*** Opening Provided data ***

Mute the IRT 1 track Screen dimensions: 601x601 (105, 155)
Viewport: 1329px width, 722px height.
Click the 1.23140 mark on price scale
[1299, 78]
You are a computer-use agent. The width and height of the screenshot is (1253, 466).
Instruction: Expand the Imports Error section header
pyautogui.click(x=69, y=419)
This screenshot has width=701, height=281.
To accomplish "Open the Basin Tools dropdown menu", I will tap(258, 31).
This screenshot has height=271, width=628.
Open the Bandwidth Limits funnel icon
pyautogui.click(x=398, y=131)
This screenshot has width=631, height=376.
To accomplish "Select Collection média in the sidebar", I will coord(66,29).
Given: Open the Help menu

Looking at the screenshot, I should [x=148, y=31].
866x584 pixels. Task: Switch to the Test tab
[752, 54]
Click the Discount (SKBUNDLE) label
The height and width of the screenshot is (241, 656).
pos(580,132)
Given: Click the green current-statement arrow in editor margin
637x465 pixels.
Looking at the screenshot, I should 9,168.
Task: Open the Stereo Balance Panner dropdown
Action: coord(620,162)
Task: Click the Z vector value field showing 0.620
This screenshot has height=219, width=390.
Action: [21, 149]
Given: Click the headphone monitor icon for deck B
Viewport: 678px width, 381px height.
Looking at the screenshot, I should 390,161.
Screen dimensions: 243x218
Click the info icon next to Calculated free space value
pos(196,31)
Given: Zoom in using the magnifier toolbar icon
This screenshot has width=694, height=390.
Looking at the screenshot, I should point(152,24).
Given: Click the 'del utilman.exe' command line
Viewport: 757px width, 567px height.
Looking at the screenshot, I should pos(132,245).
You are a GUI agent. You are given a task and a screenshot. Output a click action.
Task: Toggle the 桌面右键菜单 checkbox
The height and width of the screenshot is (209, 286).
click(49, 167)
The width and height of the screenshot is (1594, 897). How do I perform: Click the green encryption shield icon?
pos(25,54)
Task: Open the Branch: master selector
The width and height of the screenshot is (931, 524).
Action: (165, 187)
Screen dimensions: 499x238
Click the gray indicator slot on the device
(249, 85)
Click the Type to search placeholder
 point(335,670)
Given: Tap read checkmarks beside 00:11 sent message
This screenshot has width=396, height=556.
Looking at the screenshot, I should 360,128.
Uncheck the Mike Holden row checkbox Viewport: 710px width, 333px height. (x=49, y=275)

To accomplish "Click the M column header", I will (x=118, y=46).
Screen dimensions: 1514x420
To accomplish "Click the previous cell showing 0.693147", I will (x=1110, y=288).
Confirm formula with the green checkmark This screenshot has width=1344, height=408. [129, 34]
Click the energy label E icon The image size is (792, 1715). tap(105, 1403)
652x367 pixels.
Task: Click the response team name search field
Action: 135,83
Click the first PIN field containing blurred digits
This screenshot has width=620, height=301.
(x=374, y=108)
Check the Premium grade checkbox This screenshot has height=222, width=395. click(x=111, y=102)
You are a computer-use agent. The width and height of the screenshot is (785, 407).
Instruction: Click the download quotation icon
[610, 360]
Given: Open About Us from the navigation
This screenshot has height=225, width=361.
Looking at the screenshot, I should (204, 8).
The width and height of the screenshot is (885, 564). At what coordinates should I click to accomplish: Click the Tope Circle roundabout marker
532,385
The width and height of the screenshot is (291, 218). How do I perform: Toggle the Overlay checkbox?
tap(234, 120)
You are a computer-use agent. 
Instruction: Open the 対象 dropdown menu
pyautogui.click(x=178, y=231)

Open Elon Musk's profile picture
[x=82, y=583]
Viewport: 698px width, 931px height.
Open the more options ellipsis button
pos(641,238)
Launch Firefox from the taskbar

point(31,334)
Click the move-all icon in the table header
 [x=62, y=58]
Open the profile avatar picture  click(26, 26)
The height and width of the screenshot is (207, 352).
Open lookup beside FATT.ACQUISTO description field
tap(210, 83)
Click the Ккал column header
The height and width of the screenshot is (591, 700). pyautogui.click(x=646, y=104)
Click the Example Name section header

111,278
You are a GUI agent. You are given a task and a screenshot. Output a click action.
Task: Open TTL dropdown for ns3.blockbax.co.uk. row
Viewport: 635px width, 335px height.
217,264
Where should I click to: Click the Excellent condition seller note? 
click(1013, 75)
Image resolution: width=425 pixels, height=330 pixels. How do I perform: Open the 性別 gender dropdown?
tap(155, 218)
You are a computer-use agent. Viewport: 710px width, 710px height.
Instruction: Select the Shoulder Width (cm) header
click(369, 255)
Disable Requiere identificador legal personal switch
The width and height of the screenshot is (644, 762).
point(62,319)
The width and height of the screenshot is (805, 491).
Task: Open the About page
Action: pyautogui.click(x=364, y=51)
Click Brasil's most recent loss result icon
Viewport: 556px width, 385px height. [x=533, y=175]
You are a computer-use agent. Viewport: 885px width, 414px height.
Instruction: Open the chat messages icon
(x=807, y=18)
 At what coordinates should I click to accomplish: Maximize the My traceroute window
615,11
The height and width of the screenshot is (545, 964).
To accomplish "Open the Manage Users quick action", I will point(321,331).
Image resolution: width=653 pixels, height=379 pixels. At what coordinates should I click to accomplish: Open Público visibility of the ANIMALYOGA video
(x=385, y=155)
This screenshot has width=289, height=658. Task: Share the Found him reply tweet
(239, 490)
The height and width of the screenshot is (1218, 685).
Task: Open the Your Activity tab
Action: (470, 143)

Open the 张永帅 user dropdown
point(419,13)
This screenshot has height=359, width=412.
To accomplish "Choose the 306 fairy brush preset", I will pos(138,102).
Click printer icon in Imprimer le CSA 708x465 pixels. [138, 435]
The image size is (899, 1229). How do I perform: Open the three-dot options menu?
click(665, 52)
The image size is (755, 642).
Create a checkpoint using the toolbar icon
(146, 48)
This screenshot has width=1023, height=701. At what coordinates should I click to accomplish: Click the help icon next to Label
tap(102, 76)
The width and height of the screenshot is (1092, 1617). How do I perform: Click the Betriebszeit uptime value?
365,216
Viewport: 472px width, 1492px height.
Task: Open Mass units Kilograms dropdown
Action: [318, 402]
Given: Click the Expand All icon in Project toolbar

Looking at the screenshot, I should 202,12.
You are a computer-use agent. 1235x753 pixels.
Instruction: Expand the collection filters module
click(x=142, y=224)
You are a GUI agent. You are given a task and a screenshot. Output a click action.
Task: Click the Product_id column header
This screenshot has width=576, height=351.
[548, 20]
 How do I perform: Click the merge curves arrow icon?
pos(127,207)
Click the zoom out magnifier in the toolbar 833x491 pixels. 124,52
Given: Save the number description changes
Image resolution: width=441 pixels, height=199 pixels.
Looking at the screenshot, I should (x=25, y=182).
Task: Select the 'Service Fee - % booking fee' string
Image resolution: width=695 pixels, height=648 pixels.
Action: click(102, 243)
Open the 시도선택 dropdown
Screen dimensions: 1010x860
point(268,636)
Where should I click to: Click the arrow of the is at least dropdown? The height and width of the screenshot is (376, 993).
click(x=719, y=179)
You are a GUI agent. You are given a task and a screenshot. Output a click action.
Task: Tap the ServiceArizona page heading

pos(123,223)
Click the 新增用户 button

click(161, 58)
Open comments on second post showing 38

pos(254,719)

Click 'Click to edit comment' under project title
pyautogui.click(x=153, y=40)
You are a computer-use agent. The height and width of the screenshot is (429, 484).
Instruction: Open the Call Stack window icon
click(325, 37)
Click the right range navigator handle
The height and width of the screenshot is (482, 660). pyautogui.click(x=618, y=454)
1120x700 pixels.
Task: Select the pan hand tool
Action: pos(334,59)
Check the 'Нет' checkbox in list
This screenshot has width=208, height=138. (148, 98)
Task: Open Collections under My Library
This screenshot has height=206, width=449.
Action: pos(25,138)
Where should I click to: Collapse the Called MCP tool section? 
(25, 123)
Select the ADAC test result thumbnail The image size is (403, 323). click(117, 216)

*** Closing Provided data ***

### Task details
The records above must be retyped in full, exactly as written.

### Completed task
Mute the IRT 1 track Screen dimensions: 601x601 (105, 155)
Viewport: 1329px width, 722px height.
Click the 1.23140 mark on price scale
[1299, 78]
You are a computer-use agent. The width and height of the screenshot is (1253, 466).
Instruction: Expand the Imports Error section header
pyautogui.click(x=69, y=419)
This screenshot has width=701, height=281.
To accomplish "Open the Basin Tools dropdown menu", I will tap(258, 31).
This screenshot has height=271, width=628.
Open the Bandwidth Limits funnel icon
pyautogui.click(x=398, y=131)
This screenshot has width=631, height=376.
To accomplish "Select Collection média in the sidebar", I will coord(66,29).
Given: Open the Help menu

Looking at the screenshot, I should [x=148, y=31].
866x584 pixels. Task: Switch to the Test tab
[752, 54]
Click the Discount (SKBUNDLE) label
The height and width of the screenshot is (241, 656).
pos(580,132)
Given: Click the green current-statement arrow in editor margin
637x465 pixels.
Looking at the screenshot, I should 9,168.
Task: Open the Stereo Balance Panner dropdown
Action: coord(620,162)
Task: Click the Z vector value field showing 0.620
This screenshot has height=219, width=390.
Action: [21, 149]
Given: Click the headphone monitor icon for deck B
Viewport: 678px width, 381px height.
Looking at the screenshot, I should 390,161.
Screen dimensions: 243x218
Click the info icon next to Calculated free space value
pos(196,31)
Given: Zoom in using the magnifier toolbar icon
This screenshot has width=694, height=390.
Looking at the screenshot, I should point(152,24).
Given: Click the 'del utilman.exe' command line
Viewport: 757px width, 567px height.
Looking at the screenshot, I should pos(132,245).
You are a GUI agent. You are given a task and a screenshot. Output a click action.
Task: Toggle the 桌面右键菜单 checkbox
The height and width of the screenshot is (209, 286).
click(49, 167)
The width and height of the screenshot is (1594, 897). How do I perform: Click the green encryption shield icon?
pos(25,54)
Task: Open the Branch: master selector
The width and height of the screenshot is (931, 524).
Action: (165, 187)
Screen dimensions: 499x238
Click the gray indicator slot on the device
(249, 85)
Click the Type to search placeholder
 point(335,670)
Given: Tap read checkmarks beside 00:11 sent message
This screenshot has width=396, height=556.
Looking at the screenshot, I should 360,128.
Uncheck the Mike Holden row checkbox Viewport: 710px width, 333px height. (x=49, y=275)

To accomplish "Click the M column header", I will (x=118, y=46).
Screen dimensions: 1514x420
To accomplish "Click the previous cell showing 0.693147", I will (x=1110, y=288).
Confirm formula with the green checkmark This screenshot has width=1344, height=408. [129, 34]
Click the energy label E icon The image size is (792, 1715). tap(105, 1403)
652x367 pixels.
Task: Click the response team name search field
Action: 135,83
Click the first PIN field containing blurred digits
This screenshot has width=620, height=301.
(x=374, y=108)
Check the Premium grade checkbox This screenshot has height=222, width=395. click(x=111, y=102)
You are a computer-use agent. The width and height of the screenshot is (785, 407).
Instruction: Click the download quotation icon
[610, 360]
Given: Open About Us from the navigation
This screenshot has height=225, width=361.
Looking at the screenshot, I should (204, 8).
The width and height of the screenshot is (885, 564). At what coordinates should I click to accomplish: Click the Tope Circle roundabout marker
532,385
The width and height of the screenshot is (291, 218). How do I perform: Toggle the Overlay checkbox?
tap(234, 120)
You are a computer-use agent. 
Instruction: Open the 対象 dropdown menu
pyautogui.click(x=178, y=231)

Open Elon Musk's profile picture
[x=82, y=583]
Viewport: 698px width, 931px height.
Open the more options ellipsis button
pos(641,238)
Launch Firefox from the taskbar

point(31,334)
Click the move-all icon in the table header
 [x=62, y=58]
Open the profile avatar picture  click(26, 26)
The height and width of the screenshot is (207, 352).
Open lookup beside FATT.ACQUISTO description field
tap(210, 83)
Click the Ккал column header
The height and width of the screenshot is (591, 700). pyautogui.click(x=646, y=104)
Click the Example Name section header

111,278
You are a GUI agent. You are given a task and a screenshot. Output a click action.
Task: Open TTL dropdown for ns3.blockbax.co.uk. row
Viewport: 635px width, 335px height.
217,264
Where should I click to: Click the Excellent condition seller note? 
click(1013, 75)
Image resolution: width=425 pixels, height=330 pixels. How do I perform: Open the 性別 gender dropdown?
tap(155, 218)
You are a computer-use agent. Viewport: 710px width, 710px height.
Instruction: Select the Shoulder Width (cm) header
click(369, 255)
Disable Requiere identificador legal personal switch
The width and height of the screenshot is (644, 762).
point(62,319)
The width and height of the screenshot is (805, 491).
Task: Open the About page
Action: pyautogui.click(x=364, y=51)
Click Brasil's most recent loss result icon
Viewport: 556px width, 385px height. [x=533, y=175]
You are a computer-use agent. Viewport: 885px width, 414px height.
Instruction: Open the chat messages icon
(x=807, y=18)
 At what coordinates should I click to accomplish: Maximize the My traceroute window
615,11
The height and width of the screenshot is (545, 964).
To accomplish "Open the Manage Users quick action", I will point(321,331).
Image resolution: width=653 pixels, height=379 pixels. At what coordinates should I click to accomplish: Open Público visibility of the ANIMALYOGA video
(x=385, y=155)
This screenshot has width=289, height=658. Task: Share the Found him reply tweet
(239, 490)
The height and width of the screenshot is (1218, 685).
Task: Open the Your Activity tab
Action: (470, 143)

Open the 张永帅 user dropdown
point(419,13)
This screenshot has height=359, width=412.
To accomplish "Choose the 306 fairy brush preset", I will pos(138,102).
Click printer icon in Imprimer le CSA 708x465 pixels. [138, 435]
The image size is (899, 1229). How do I perform: Open the three-dot options menu?
click(665, 52)
The image size is (755, 642).
Create a checkpoint using the toolbar icon
(146, 48)
This screenshot has width=1023, height=701. At what coordinates should I click to accomplish: Click the help icon next to Label
tap(102, 76)
The width and height of the screenshot is (1092, 1617). How do I perform: Click the Betriebszeit uptime value?
365,216
Viewport: 472px width, 1492px height.
Task: Open Mass units Kilograms dropdown
Action: [318, 402]
Given: Click the Expand All icon in Project toolbar

Looking at the screenshot, I should 202,12.
You are a computer-use agent. 1235x753 pixels.
Instruction: Expand the collection filters module
click(x=142, y=224)
You are a GUI agent. You are given a task and a screenshot. Output a click action.
Task: Click the Product_id column header
This screenshot has width=576, height=351.
[548, 20]
 How do I perform: Click the merge curves arrow icon?
pos(127,207)
Click the zoom out magnifier in the toolbar 833x491 pixels. 124,52
Given: Save the number description changes
Image resolution: width=441 pixels, height=199 pixels.
Looking at the screenshot, I should (x=25, y=182).
Task: Select the 'Service Fee - % booking fee' string
Image resolution: width=695 pixels, height=648 pixels.
Action: click(102, 243)
Open the 시도선택 dropdown
Screen dimensions: 1010x860
point(268,636)
Where should I click to: Click the arrow of the is at least dropdown? The height and width of the screenshot is (376, 993).
click(x=719, y=179)
You are a GUI agent. You are given a task and a screenshot. Output a click action.
Task: Tap the ServiceArizona page heading

pos(123,223)
Click the 新增用户 button

click(161, 58)
Open comments on second post showing 38

pos(254,719)

Click 'Click to edit comment' under project title
pyautogui.click(x=153, y=40)
You are a computer-use agent. The height and width of the screenshot is (429, 484).
Instruction: Open the Call Stack window icon
click(325, 37)
Click the right range navigator handle
The height and width of the screenshot is (482, 660). pyautogui.click(x=618, y=454)
1120x700 pixels.
Task: Select the pan hand tool
Action: pos(334,59)
Check the 'Нет' checkbox in list
This screenshot has width=208, height=138. (148, 98)
Task: Open Collections under My Library
This screenshot has height=206, width=449.
Action: pos(25,138)
Where should I click to: Collapse the Called MCP tool section? 
(25, 123)
Select the ADAC test result thumbnail The image size is (403, 323). click(117, 216)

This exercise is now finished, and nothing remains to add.